Terminal heat stress causes an array of physiological, biochemical and morphological changes in plants, which affect plant growth and development. It has very severe effect on the pollen viability and seed setting in wheat. In the present investigation, an altered expression of H₂O₂ (0.9 μg/g in C-306 and 0.75 μg/g in HD2329) was observed with the highest accumulation at seed hardening stage and against heat shock (HS) of 42°C for 2 h. With the increase in H₂O₂ accumulation, an increase in the number of isoenzymes of superoxide dismutase and catalase were observed with high activities under differential heat shock. A decrease in the proline accumulation was observed under differential heat shock. Exogenous application of H₂O₂ (10 mmole/L) leads to increase in the accumulation of intracellular H₂O₂ and further an increase in the number of isoenzymes of superoxide dismutase (SOD) and catalase (CAT) was observed. The tolerant cultivar was more responsive to exogenous application of H₂O₂ compared to susceptible cultivar. The percentage decrease in cell membrane stability under differential heat shock was low in H2O2 treated plants compared to non-treated. The results from this study suggest a potential role for H₂O₂ in regulating the activity of antioxidant enzymes and accumulation of proline inside cells and in turn influence the cell membrane stability under heat stress.
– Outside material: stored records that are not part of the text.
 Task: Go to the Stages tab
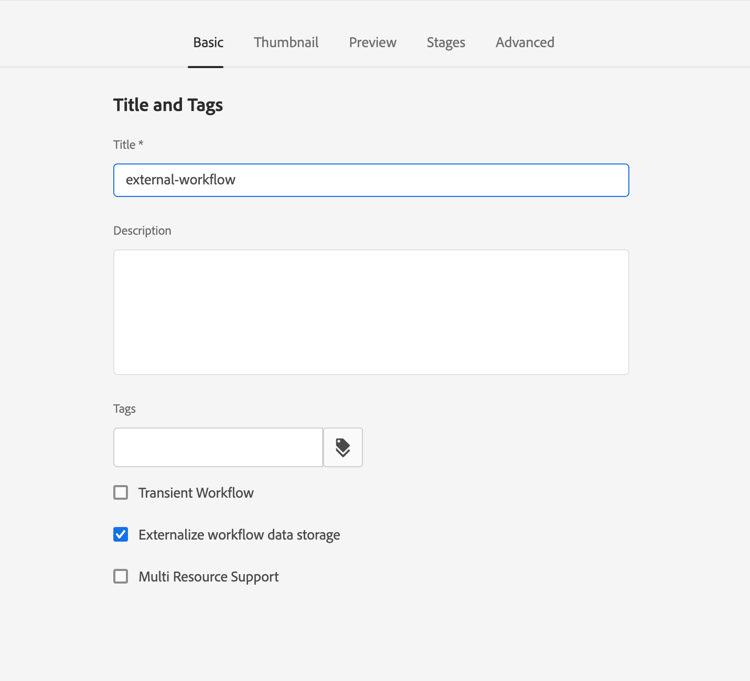point(446,43)
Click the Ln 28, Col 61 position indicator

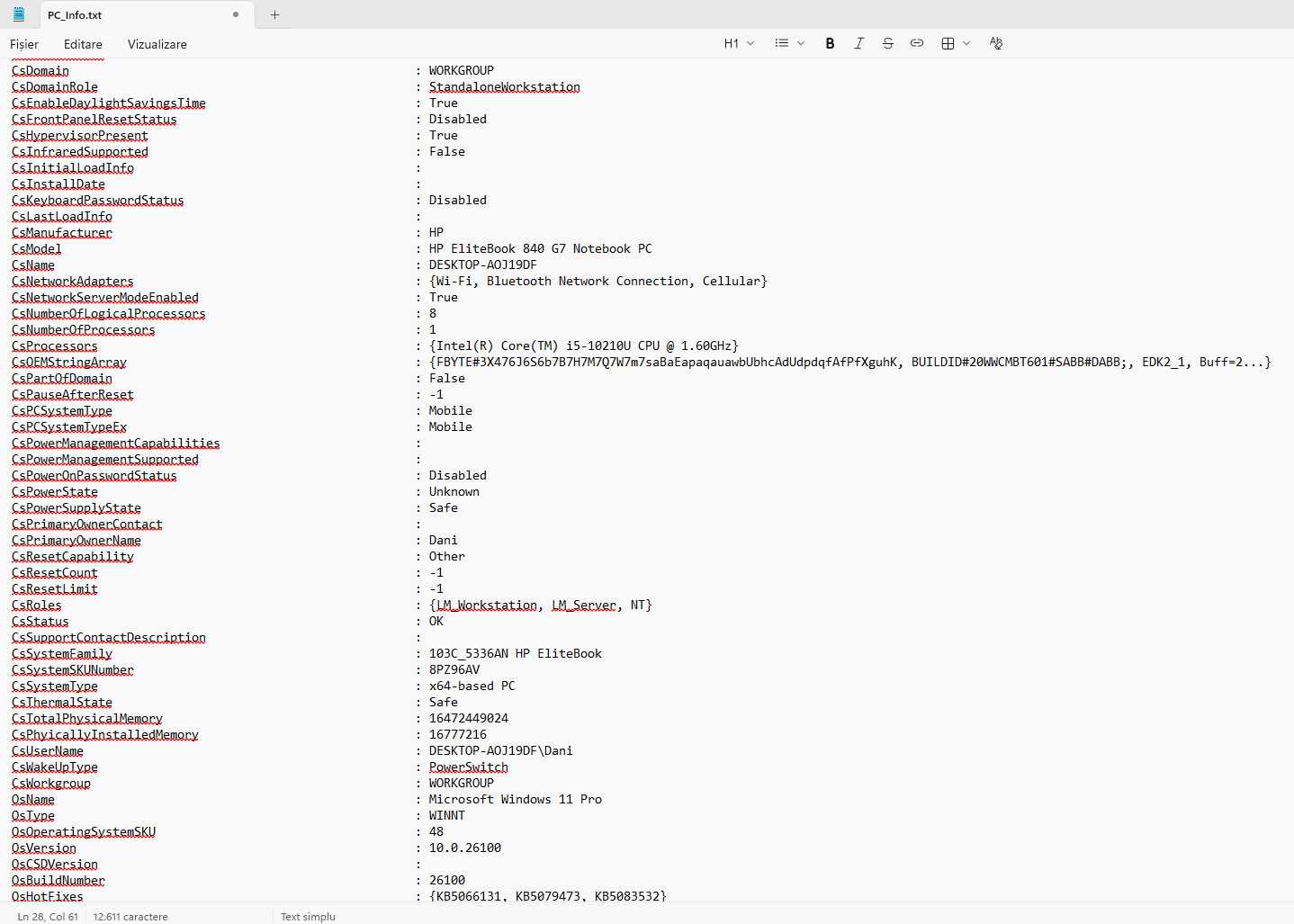click(x=48, y=917)
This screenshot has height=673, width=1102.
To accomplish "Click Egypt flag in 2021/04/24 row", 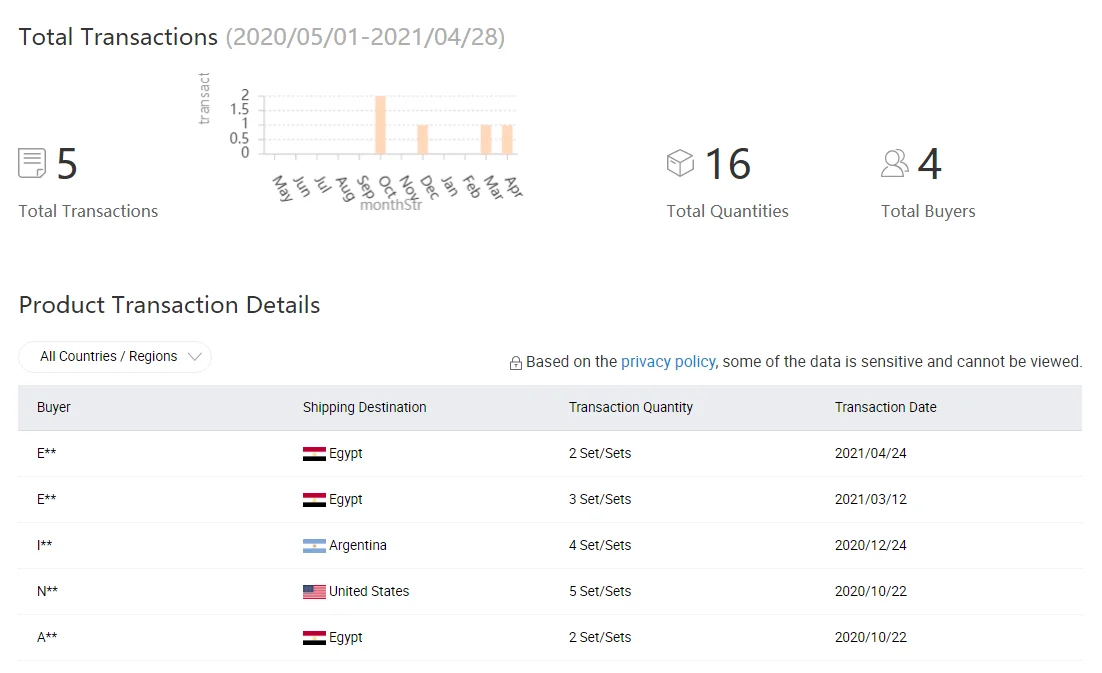I will pos(314,454).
All the defense associated genes were observed to be very responsive to intracellular H₂O₂, which gives inference that H₂O₂ has regulatory role to play in controlling the expression and activities of these proteins under abiotic stresses.

Key words: Antioxidant enzymes, wheat, heat stress, H₂O₂, proline, catalase, superoxide dismutase, cell membrane stability, reactive oxygen species.